John Lewis & Andrew Aydin

John Lewis was one of the most consequential figures in American political and moral life of the twentieth and twenty-first centuries, a civil rights leader and United States Congressman from Georgia whose life embodied the principle of what he called “good trouble” — the courageous disruption of unjust order in service of human dignity and democratic equality. Born in 1940 in Pike County, Alabama, the son of sharecroppers, he grew up under the full weight of Jim Crow segregation and determined, as a young man inspired by the preaching of Martin Luther King Jr., to dedicate his life to its defeat. He was a founding member and later chairman of the Student Nonviolent Coordinating Committee, one of the architects of the sit-in campaigns and Freedom Rides, and one of the youngest speakers at the 1963 March on Washington. His near-fatal beating on the Edmund Pettus Bridge in Selma on Bloody Sunday in 1965 remains one of the defining images of the civil rights movement.

Lewis served in the United States Congress from 1987 until his death in 2020, representing Georgia’s Fifth Congressional District and serving as the conscience of the House Democratic caucus on matters of civil rights, voting rights, and human dignity. But it was his collaboration with comic book writer Andrew Aydin and artist Nate Powell on the March trilogy — a three-volume graphic memoir of the civil rights movement — that introduced his story and his moral vision to a new generation of readers. March won the National Book Award for Young People’s Literature (Book Three, 2016), the Robert F. Kennedy Book Award, and the Coretta Scott King Award, among many others. The trilogy, reviewed on WritersReview, is considered one of the finest works of graphic nonfiction ever published.

Andrew Aydin, who co-wrote the March trilogy with Lewis, served as Lewis’s congressional aide and was inspired to suggest the project after learning that Lewis had been influenced by a 1950s civil rights comic book, Martin Luther King and the Montgomery Story. Aydin brought to the collaboration a deep knowledge of the comics medium and a journalist’s instinct for narrative, and his work in translating Lewis’s oral history into graphic memoir form was essential to the project’s success. The partnership between Lewis’s lived experience and Aydin’s narrative craft produced something that neither could have achieved alone.

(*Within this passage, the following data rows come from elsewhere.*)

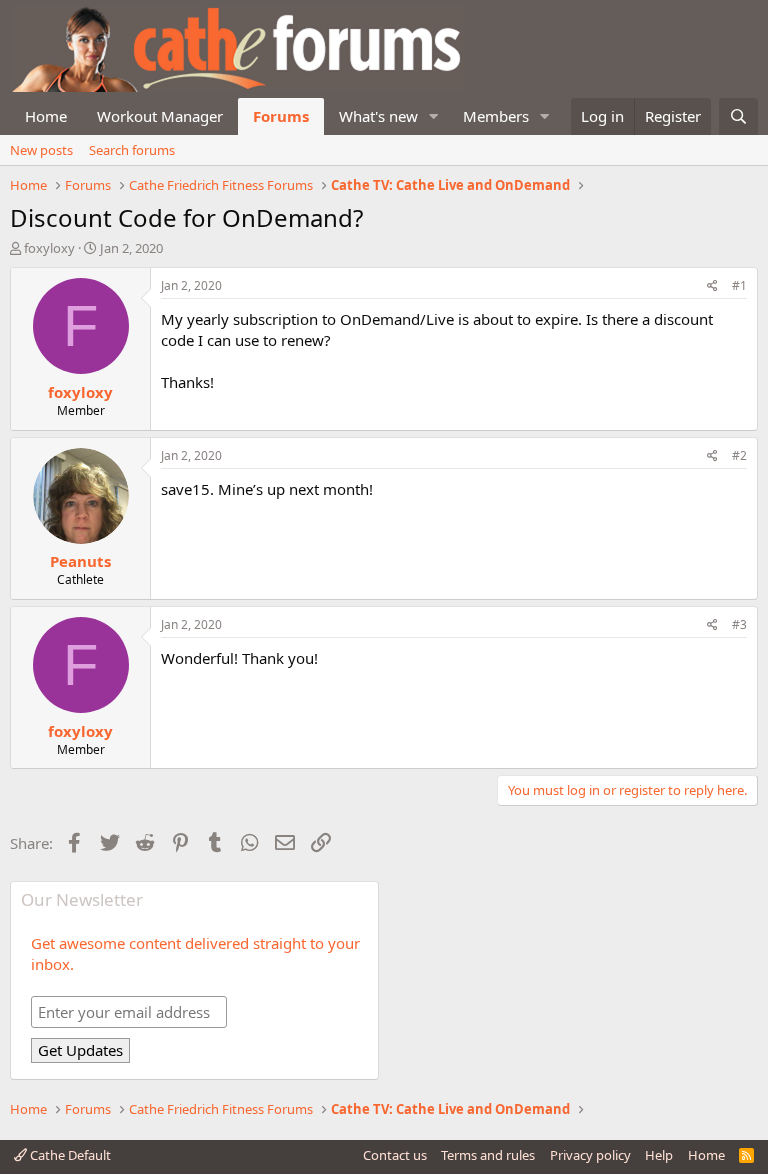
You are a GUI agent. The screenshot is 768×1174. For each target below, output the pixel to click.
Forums (281, 116)
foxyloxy (49, 248)
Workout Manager (160, 116)
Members (496, 116)
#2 (739, 455)
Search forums (132, 150)
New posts (41, 150)
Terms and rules (488, 1155)
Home (46, 116)
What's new (378, 116)
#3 (739, 624)
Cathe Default (69, 1155)
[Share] (712, 286)
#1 (739, 285)
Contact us (395, 1155)
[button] (434, 116)
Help (659, 1155)
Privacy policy (590, 1155)
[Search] (738, 116)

John Lewis’s legacy extends far beyond any single book or political achievement. He was a man who, in the face of violence that would have broken most people, maintained a commitment to nonviolent resistance, to the belief that human beings are capable of being better than their worst impulses, and to the long arc of justice. His death in July 2020, during the summer of the largest civil rights demonstrations in American history, felt to many like the passing of a living link to the movement that had made contemporary America possible. The March trilogy is his gift to future generations: a testament, in words and pictures, to what young people can accomplish when they refuse to accept injustice as permanent.